* [How to complete this task] The full set of records below is to be reproduced without a single alteration.

(Beginning of Raw data)

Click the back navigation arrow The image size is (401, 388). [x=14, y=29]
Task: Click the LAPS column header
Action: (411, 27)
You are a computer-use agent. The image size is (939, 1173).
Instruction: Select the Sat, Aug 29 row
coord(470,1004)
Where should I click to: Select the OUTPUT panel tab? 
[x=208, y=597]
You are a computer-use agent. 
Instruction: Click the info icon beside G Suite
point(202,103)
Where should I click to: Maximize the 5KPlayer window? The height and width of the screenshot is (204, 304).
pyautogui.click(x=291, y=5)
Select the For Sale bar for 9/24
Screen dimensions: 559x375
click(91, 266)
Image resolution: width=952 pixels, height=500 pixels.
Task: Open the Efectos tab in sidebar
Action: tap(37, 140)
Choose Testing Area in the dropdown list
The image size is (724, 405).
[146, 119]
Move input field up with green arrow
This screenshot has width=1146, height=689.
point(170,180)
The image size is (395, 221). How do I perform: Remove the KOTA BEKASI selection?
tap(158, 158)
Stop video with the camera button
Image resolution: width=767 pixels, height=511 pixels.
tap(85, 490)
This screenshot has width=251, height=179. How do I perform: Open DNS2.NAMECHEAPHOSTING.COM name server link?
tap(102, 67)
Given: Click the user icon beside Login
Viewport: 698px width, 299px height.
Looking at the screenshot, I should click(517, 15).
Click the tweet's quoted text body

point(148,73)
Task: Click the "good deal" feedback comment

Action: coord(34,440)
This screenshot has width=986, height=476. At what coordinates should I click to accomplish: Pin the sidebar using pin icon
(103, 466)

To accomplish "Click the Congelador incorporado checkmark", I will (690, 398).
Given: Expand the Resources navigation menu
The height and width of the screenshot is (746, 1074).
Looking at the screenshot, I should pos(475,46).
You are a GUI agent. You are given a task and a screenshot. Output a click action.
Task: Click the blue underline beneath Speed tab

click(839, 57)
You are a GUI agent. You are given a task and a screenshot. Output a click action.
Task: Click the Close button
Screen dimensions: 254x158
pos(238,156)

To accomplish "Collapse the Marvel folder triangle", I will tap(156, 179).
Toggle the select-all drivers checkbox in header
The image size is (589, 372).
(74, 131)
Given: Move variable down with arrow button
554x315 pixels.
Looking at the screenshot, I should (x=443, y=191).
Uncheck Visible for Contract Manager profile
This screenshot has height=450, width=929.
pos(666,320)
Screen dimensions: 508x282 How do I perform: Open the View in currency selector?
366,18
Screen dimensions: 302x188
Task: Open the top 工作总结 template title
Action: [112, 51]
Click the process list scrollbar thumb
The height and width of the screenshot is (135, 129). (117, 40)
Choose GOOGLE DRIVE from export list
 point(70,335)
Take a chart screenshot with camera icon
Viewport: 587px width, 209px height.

(End of Raw data)

* [Output]
Click the back navigation arrow The image size is (401, 388). [x=14, y=29]
Task: Click the LAPS column header
Action: (411, 27)
You are a computer-use agent. The image size is (939, 1173).
Instruction: Select the Sat, Aug 29 row
coord(470,1004)
Where should I click to: Select the OUTPUT panel tab? 
[x=208, y=597]
You are a computer-use agent. 
Instruction: Click the info icon beside G Suite
point(202,103)
Where should I click to: Maximize the 5KPlayer window? The height and width of the screenshot is (204, 304).
pyautogui.click(x=291, y=5)
Select the For Sale bar for 9/24
Screen dimensions: 559x375
click(91, 266)
Image resolution: width=952 pixels, height=500 pixels.
Task: Open the Efectos tab in sidebar
Action: tap(37, 140)
Choose Testing Area in the dropdown list
The image size is (724, 405).
[146, 119]
Move input field up with green arrow
This screenshot has width=1146, height=689.
point(170,180)
The image size is (395, 221). How do I perform: Remove the KOTA BEKASI selection?
tap(158, 158)
Stop video with the camera button
Image resolution: width=767 pixels, height=511 pixels.
tap(85, 490)
This screenshot has width=251, height=179. How do I perform: Open DNS2.NAMECHEAPHOSTING.COM name server link?
tap(102, 67)
Given: Click the user icon beside Login
Viewport: 698px width, 299px height.
Looking at the screenshot, I should click(517, 15).
Click the tweet's quoted text body

point(148,73)
Task: Click the "good deal" feedback comment

Action: coord(34,440)
This screenshot has width=986, height=476. At what coordinates should I click to accomplish: Pin the sidebar using pin icon
(103, 466)

To accomplish "Click the Congelador incorporado checkmark", I will (690, 398).
Given: Expand the Resources navigation menu
The height and width of the screenshot is (746, 1074).
Looking at the screenshot, I should pos(475,46).
You are a GUI agent. You are given a task and a screenshot. Output a click action.
Task: Click the blue underline beneath Speed tab

click(839, 57)
You are a GUI agent. You are given a task and a screenshot. Output a click action.
Task: Click the Close button
Screen dimensions: 254x158
pos(238,156)

To accomplish "Collapse the Marvel folder triangle", I will tap(156, 179).
Toggle the select-all drivers checkbox in header
The image size is (589, 372).
(74, 131)
Given: Move variable down with arrow button
554x315 pixels.
Looking at the screenshot, I should (x=443, y=191).
Uncheck Visible for Contract Manager profile
This screenshot has height=450, width=929.
pos(666,320)
Screen dimensions: 508x282 How do I perform: Open the View in currency selector?
366,18
Screen dimensions: 302x188
Task: Open the top 工作总结 template title
Action: [112, 51]
Click the process list scrollbar thumb
The height and width of the screenshot is (135, 129). (117, 40)
Choose GOOGLE DRIVE from export list
 point(70,335)
Take a chart screenshot with camera icon
Viewport: 587px width, 209px height.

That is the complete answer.